TokuDB is a transactional, fully ACID-compliant storage engine that uses fractal trees for data and indexes, instead of MySQL's standard B-tree implementation. Combined with TokuDB's message-based architecture, TokuDB data and indexes do not fragment, have completely online column and index addition and removal and unlike InnoDB and XtraDB, do not fall apart when indexes no longer fit into memory.
We spoke with Martin Farach-Colton, co-founder and Chief Scientist of Tokutek about the TokuDB storage engine, including the new features in TokuDB 5.0, which was announced on Tuesday.
Percona's detailed review of TokuDB - including some great graphs and these sound byte-type quotes:
"What makes fractal indexes so interesting is the amount of IO operations to update index tree is significantly less than for usual B-Tree index."
"One consequence of having such fast indexes, is that you can maintain a richer set of indexes at a given incoming data rate, enabling much higher query performance. "
Note that at this point, TokuDB is fully transactional and allows more than just SERIALIZABLE isolation levels -- this review was almost 2 years ago, so there are some old points like this that are no longer an issue.
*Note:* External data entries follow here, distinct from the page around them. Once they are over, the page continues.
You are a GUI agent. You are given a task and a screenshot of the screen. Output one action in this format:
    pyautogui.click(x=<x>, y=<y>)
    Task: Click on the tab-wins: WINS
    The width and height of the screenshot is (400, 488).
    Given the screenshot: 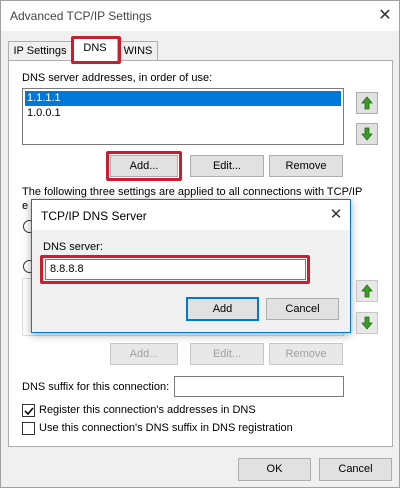 What is the action you would take?
    pyautogui.click(x=138, y=51)
    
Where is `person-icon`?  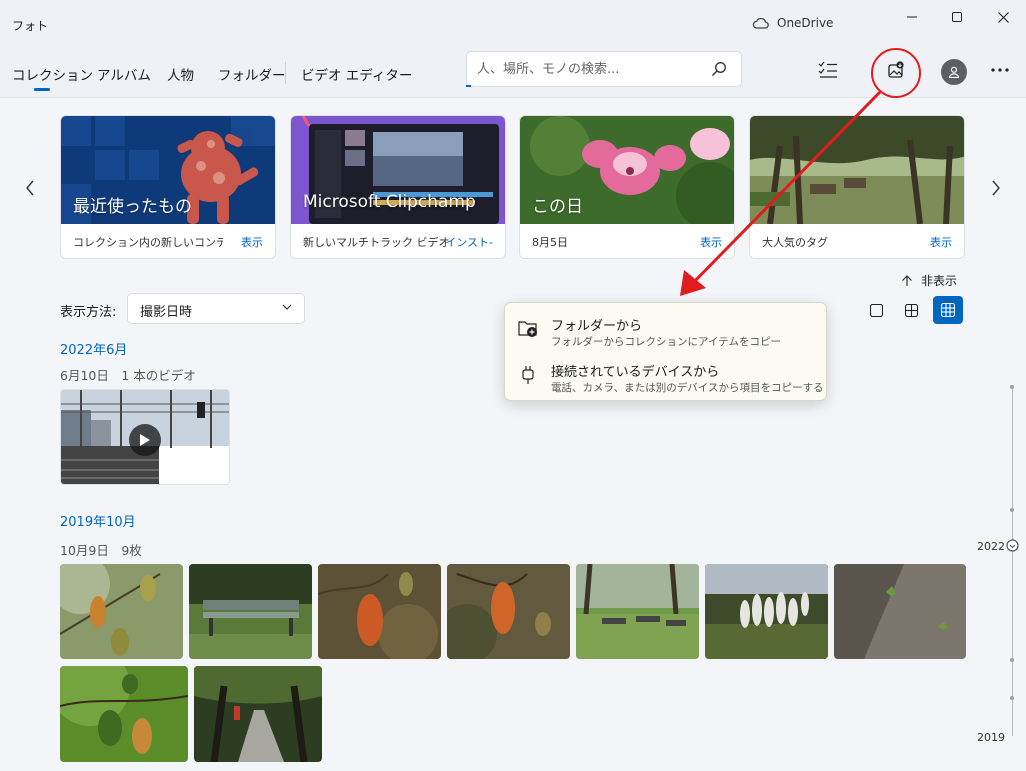
person-icon is located at coordinates (954, 72).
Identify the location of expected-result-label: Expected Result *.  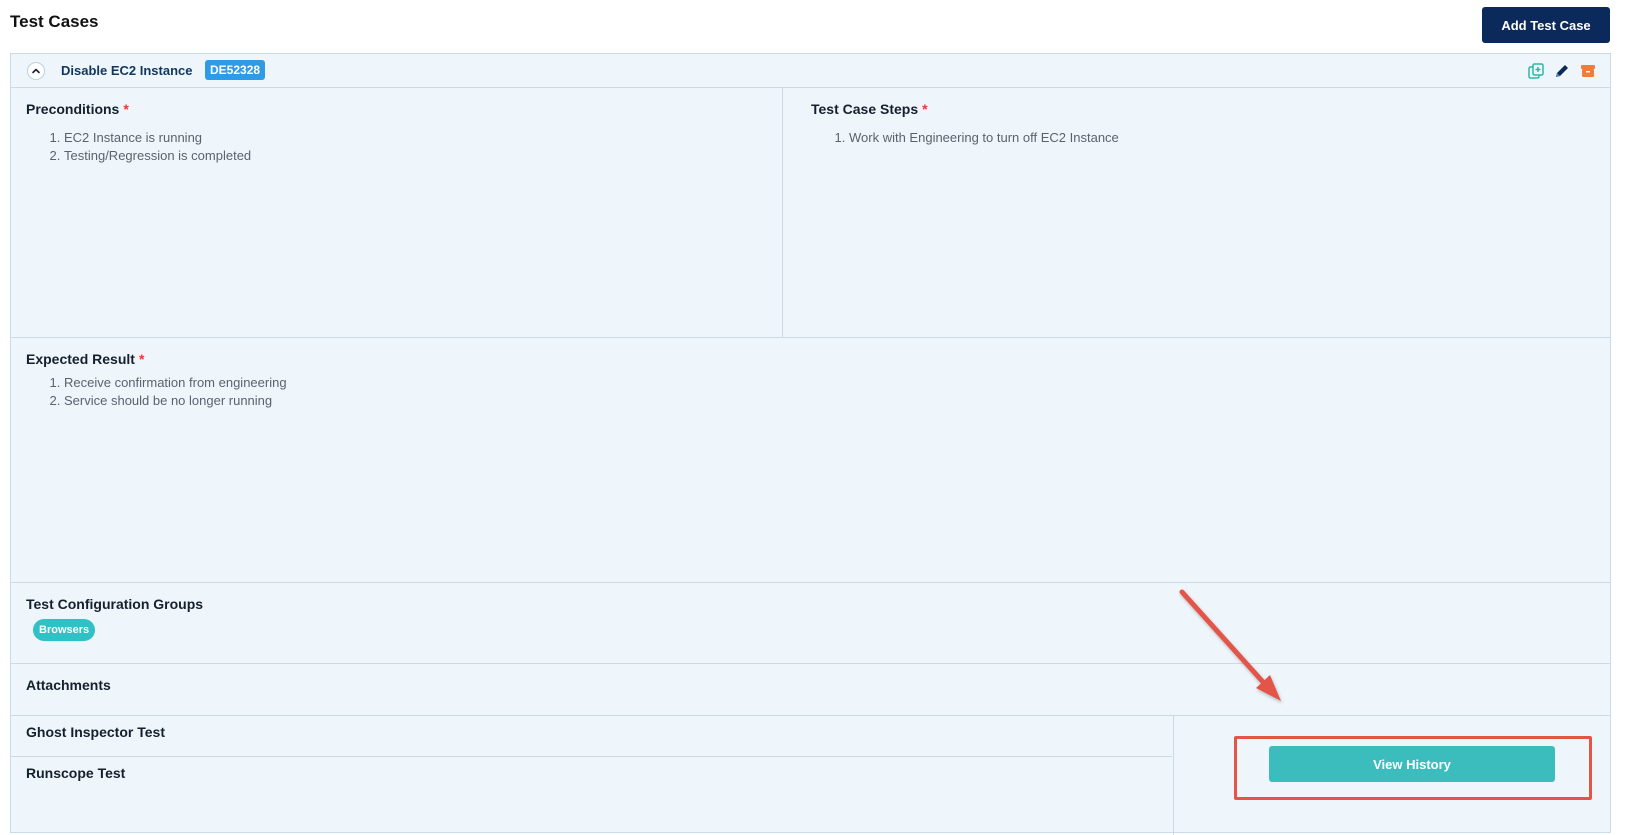
(86, 359).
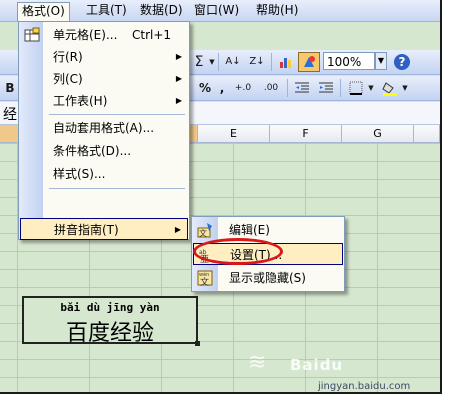 Image resolution: width=449 pixels, height=403 pixels. Describe the element at coordinates (110, 334) in the screenshot. I see `cell-text: 百度经验` at that location.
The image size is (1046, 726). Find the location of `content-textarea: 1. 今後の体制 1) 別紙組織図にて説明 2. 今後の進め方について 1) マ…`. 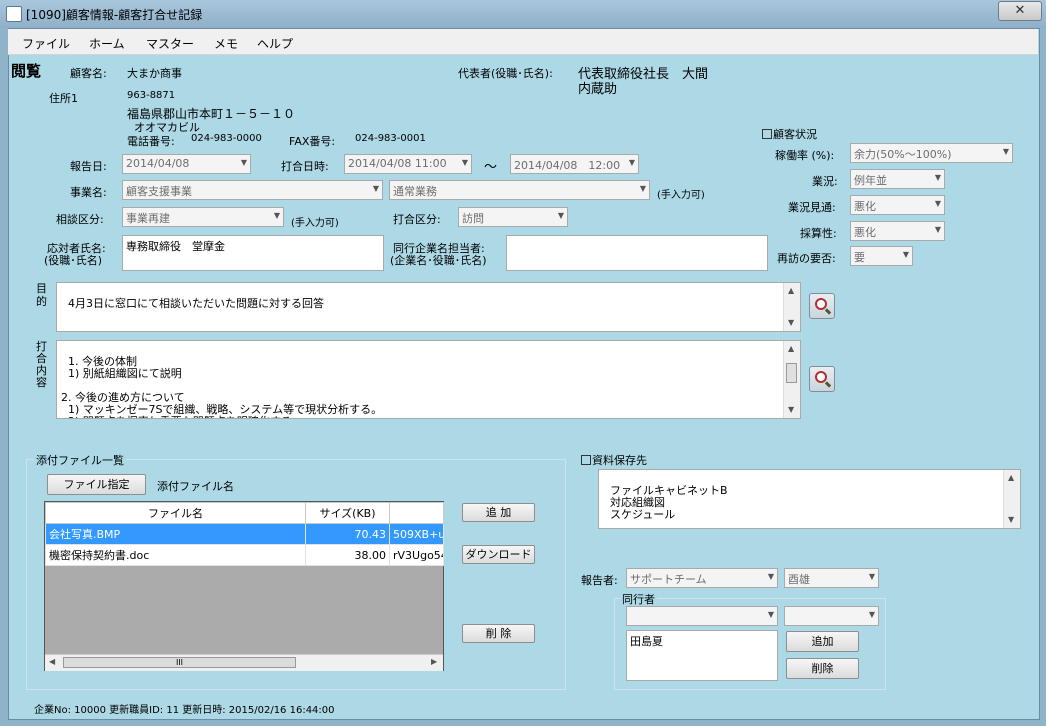

content-textarea: 1. 今後の体制 1) 別紙組織図にて説明 2. 今後の進め方について 1) マ… is located at coordinates (428, 380).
Similarly, the recovery logs exist now.
I did some tests in Nov 2009 - no pretty graphs, but there are great charts of numbers in there.
Zardosht explains what a Fractal Tree is at the March 2011 Boston MySQL User Group meeting.
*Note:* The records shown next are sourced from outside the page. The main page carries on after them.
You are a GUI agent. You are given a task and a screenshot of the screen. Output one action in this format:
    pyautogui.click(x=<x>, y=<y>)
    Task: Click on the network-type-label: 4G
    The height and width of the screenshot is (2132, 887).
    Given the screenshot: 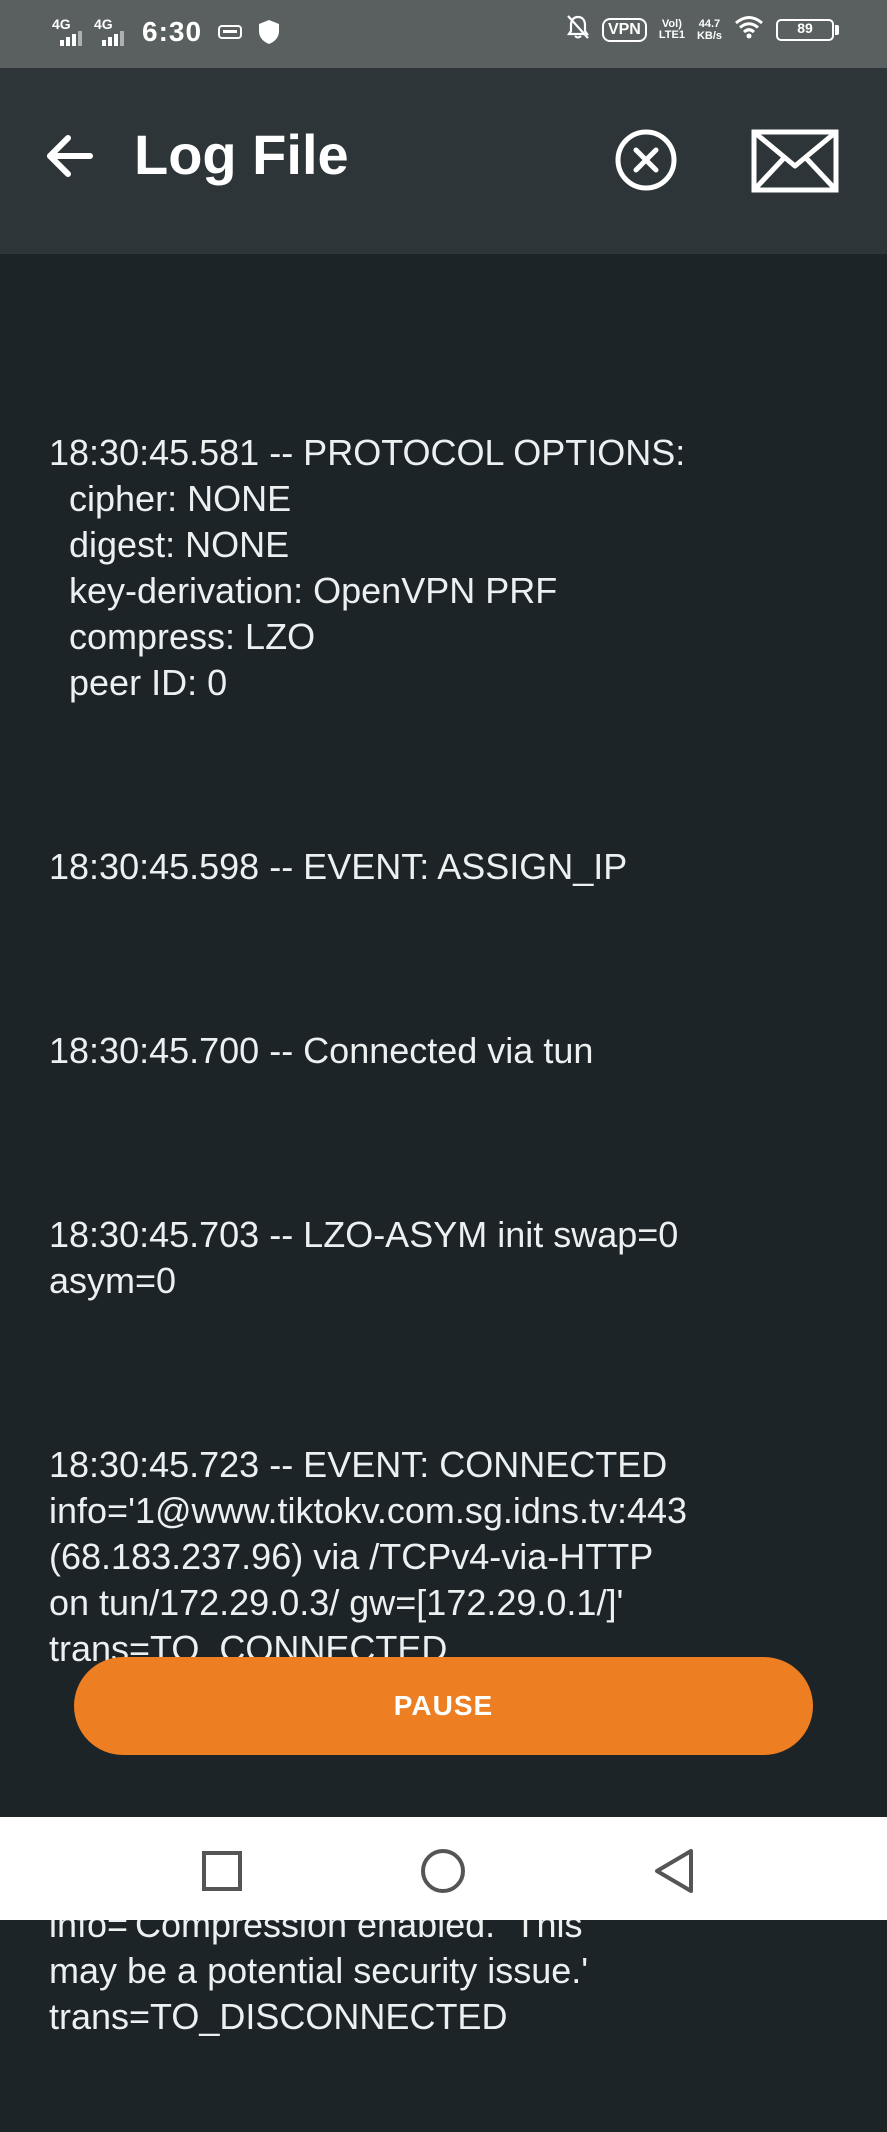 What is the action you would take?
    pyautogui.click(x=62, y=24)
Tokutek sessions at Collaborate:
Understanding Indexing without needing to know about data structures, by Zardosht Kasheff - Monday, April 11 from 10:30 am - 11:30 am
How Fractal Trees Speed Up Trickle Loading While Maintaining Indexes by Bradley Kuszmaul - Monday, April 11 from 2:30 pm - 3:30 pm
Exploiting Fast Indexing in MySQL by Bradley Kuszmaul - Monday, April 11 from 3:45 pm - 4:45 pm
Tokutek session at the O'Reilly MySQL Conference:
Understanding Indexing without needing to know about data structures, by Zardosht Kasheff - Tuesday, April 12 from 11:55 am - 12:40 pm
In this week’s ear candy we talk about how to monitor a long-running batch of inserts by doing a simple SHOW statement (Unfortunately, the command is not SHOW PROCESSLIST, although that does work in TokuDB!)
Where you can see us
On Thursday, April 7, 2011 at 6:30 PM Giuseppe Maxia will speak at the San Francisco MySQL User Group about "Advanced Replication for the Masses". The topic will cover how to do advanced replication tasks not possible with the standard MySQL build, such as allowing a slave to have more than one master and having a multi-threaded process to apply SQL statements to the slave.
Sheeri will be at Collaborate in Orlando, Florida from Sunday April 10th through Thursday April 14th. She is organizing the Community dinner, eastern US edition on Sunday April 10th at 5 pm at Maggiano's Little Italy near the Convention Center.
Sarah will be at the O'Reilly MySQL Conference in Santa Clara, California from Monday, April 11th through Thursday April 14th, including the community dinner, western US edition on Monday April 11th at 7 pm at Pedro's.
Sheeri will be speaking about monitoring MySQL efficiently with Nagios at the Professional IT Community Conference, otherwise known as PICC, in New Brunswick, New Jersey. The conference is Friday, April 29 – Saturday April 30, 2011.
Sheeri will be at OpenDBCamp, Fri May 6th - Sun May 8th in Sardinia, Italy.
Sarah will be at the Velocity Conference, Tuesday June 14 - 16 in Santa Clara, California, speaking about Where is your data cached (and where should it be cached)?.